As expressões racistas presentes em obras de Monteiro Lobato, o uso de palavras como “louco” e “gordo” em livros como Matilda e A Fantástica Fábrica de Chocolate, a diversidade sexual em material literário para crianças. Nos últimos anos, assuntos como esses extrapolaram o mercado editorial e os círculos da pedagogia e da educação infantil para virar tema de acaloradas discussões. De trocas de mensagens em redes sociais até a mais alta corte do país, o Supremo Tribunal Federal (aonde chegou o debate sobre a distribuição de Caçadas de Pedrinho, de Monteiro Lobato, em escolas públicas), a literatura infantil passou, nos últimos anos, a ser objeto de um severo cerceamento popular.
Mas se, durante certos períodos de nossa história, a censura cultural partia da máquina estatal (embora os livros para crianças não fossem alvos costumeiros), podemos dizer que hoje é a cultura do cancelamento que lança novas amarras ao mercado editorial. Seja pelas pautas de costumes, que rechaçam temas como diversidade e educação sexual, seja pelo viés progressista, que considera a possibilidade de alterar obras antigas a fim de eliminar passagens preconceituosas, a literatura infantil se vê cercada por todos os lados.
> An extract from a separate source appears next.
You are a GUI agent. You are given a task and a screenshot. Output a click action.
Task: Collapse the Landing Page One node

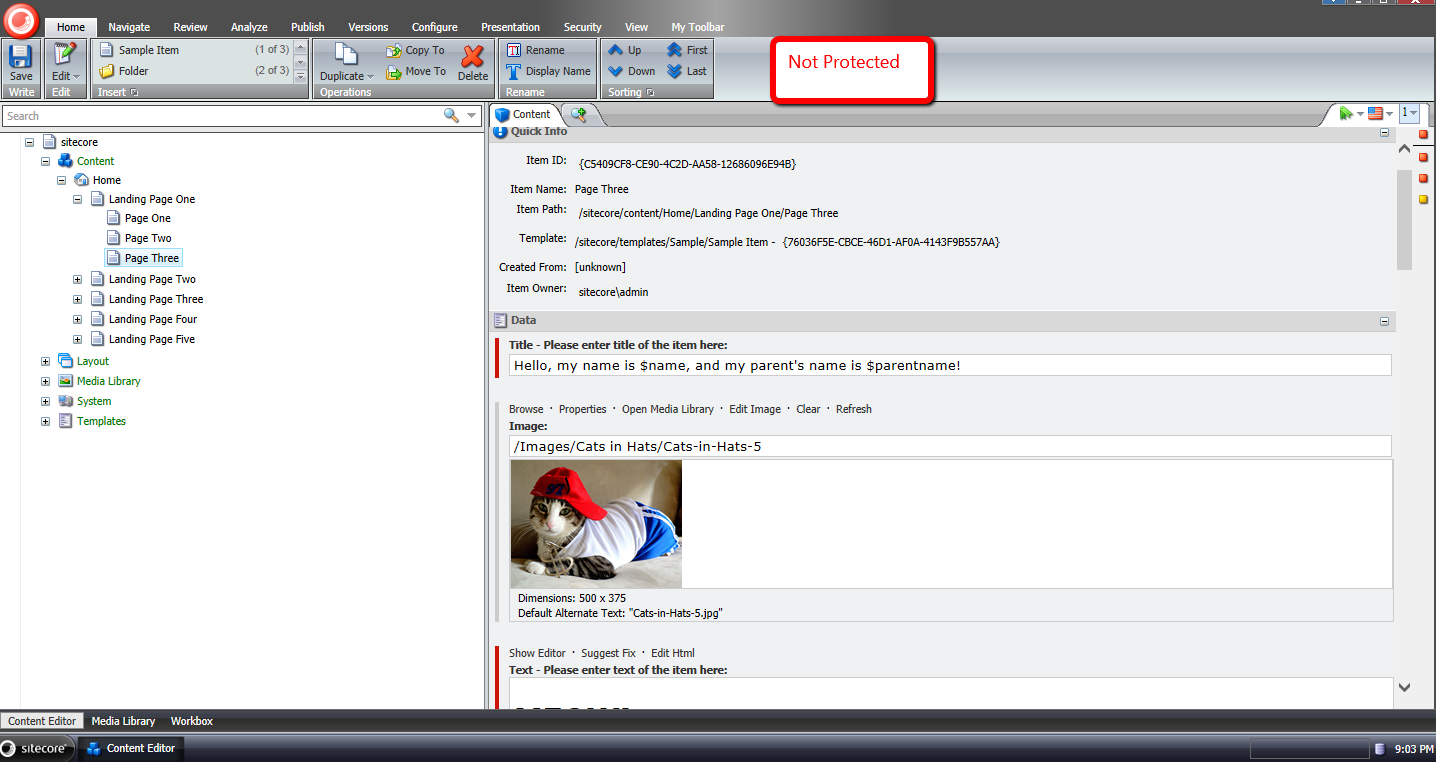coord(78,199)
“Particularmente, não vejo com bons olhos esse revisionismo literário – trata-se de uma modalidade de censura, sim”, afirma João Luís Ceccantini, professor da Universidade Estadual Paulista (Unesp) e pesquisador da literatura para crianças e jovens.
Ceccantini, junto de Eliane Galvão e Thiago Alves Valente, recém-lançou o livro Literatura Infantil e Juvenil na Fogueira (Aletria Editora), organizado com análises de 28 títulos que foram atacados no Brasil nos últimos anos. Com o objetivo de problematizar o assunto, questiona-se os motivos que levam aos ataques e propõe-se formas de trabalhar as obras com os jovens leitores.
“Uma saída sempre mais lógica é a de que se façam edições cuidadosas, quando dirigidas a crianças e jovens, que contenham bons paratextos (em variados formatos) que possam ajudar os leitores a compreender o contexto em que se insere uma dada obra”, diz o pesquisador.
Paralelamente a essa edição cuidadosa, importa também a mediação crítica dos educadores em sala de aula, e de pais e cuidadores, em casa.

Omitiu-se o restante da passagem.